:: RECORDS PROVIDED ::
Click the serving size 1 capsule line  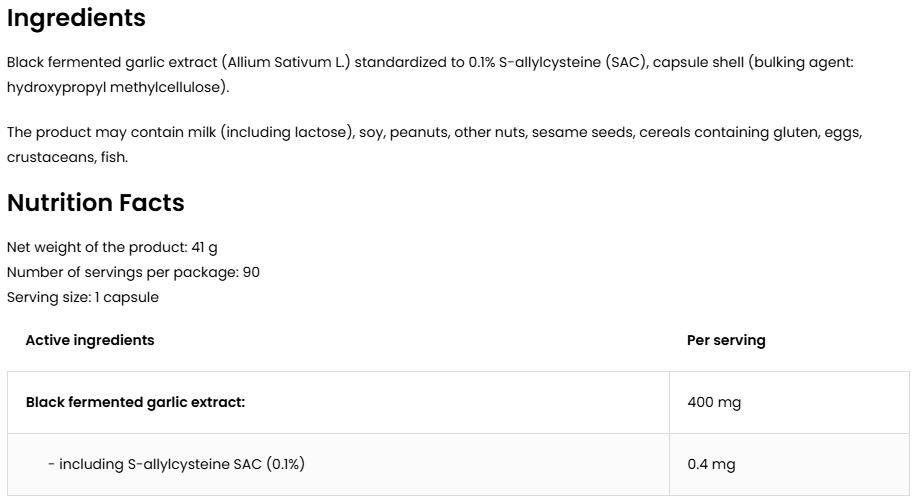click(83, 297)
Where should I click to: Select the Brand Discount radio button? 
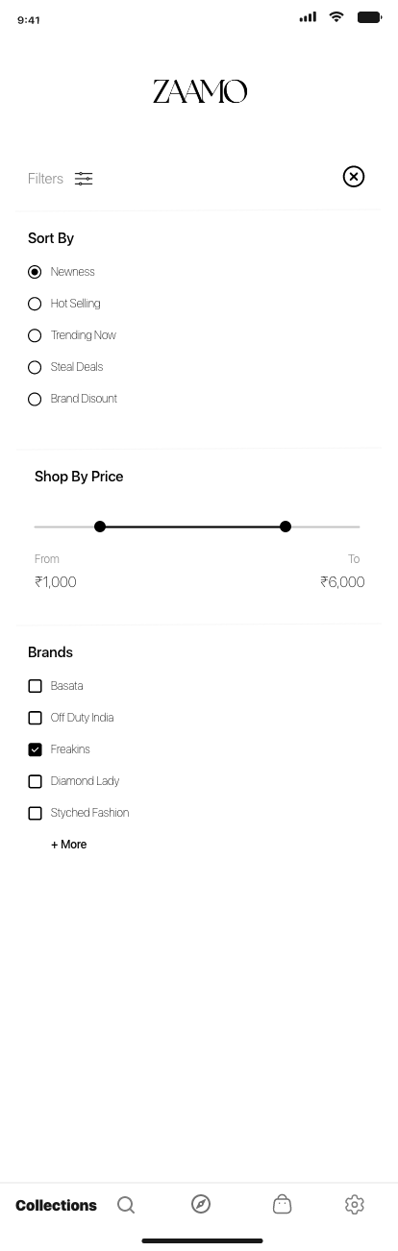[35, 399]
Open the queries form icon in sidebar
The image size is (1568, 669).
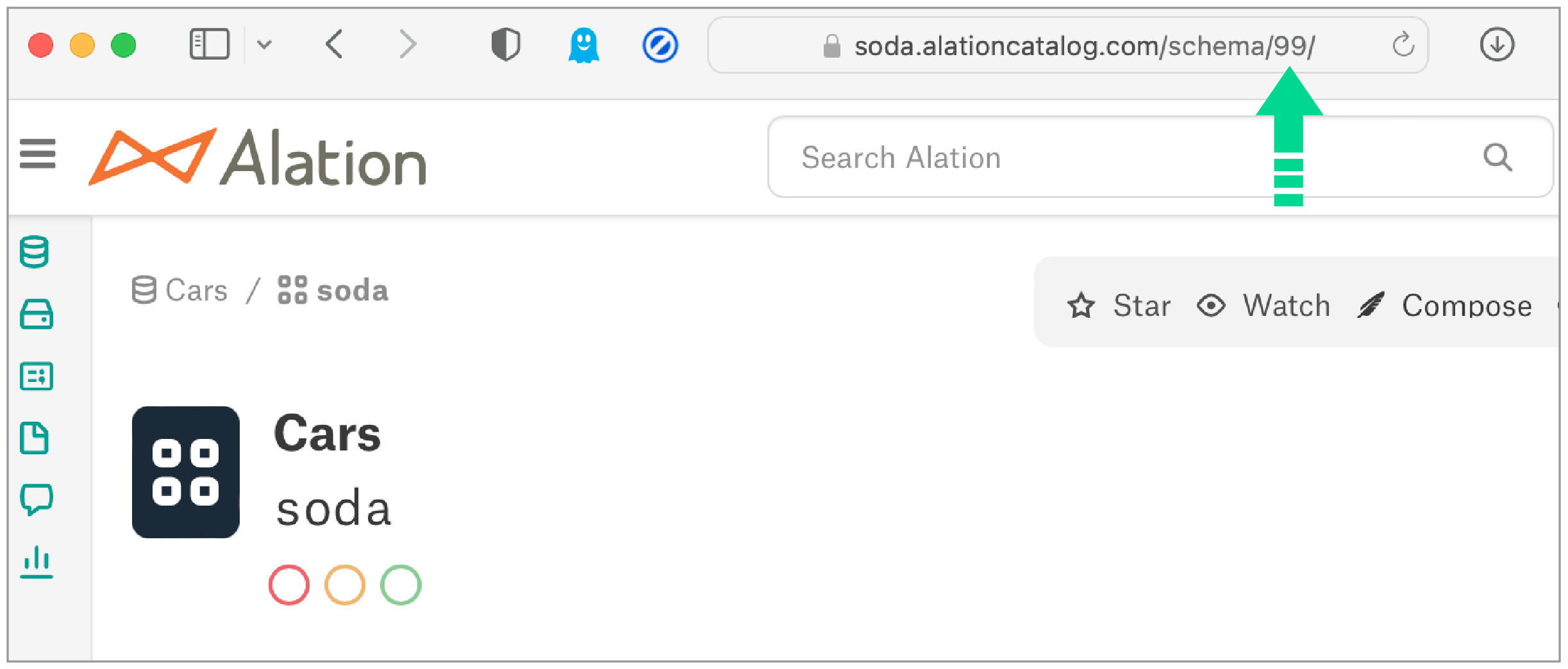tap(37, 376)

:: PROBLEM TO SOLVE ::
Once you find the line that contains "Where should I", give it again along with every later line through the end of the data, word for word, minus the pictures.

:: EXPECTED ANSWER ::
Where should I click to: Select the Brand Discount radio button? 
[35, 399]
Open the queries form icon in sidebar
The image size is (1568, 669).
tap(37, 376)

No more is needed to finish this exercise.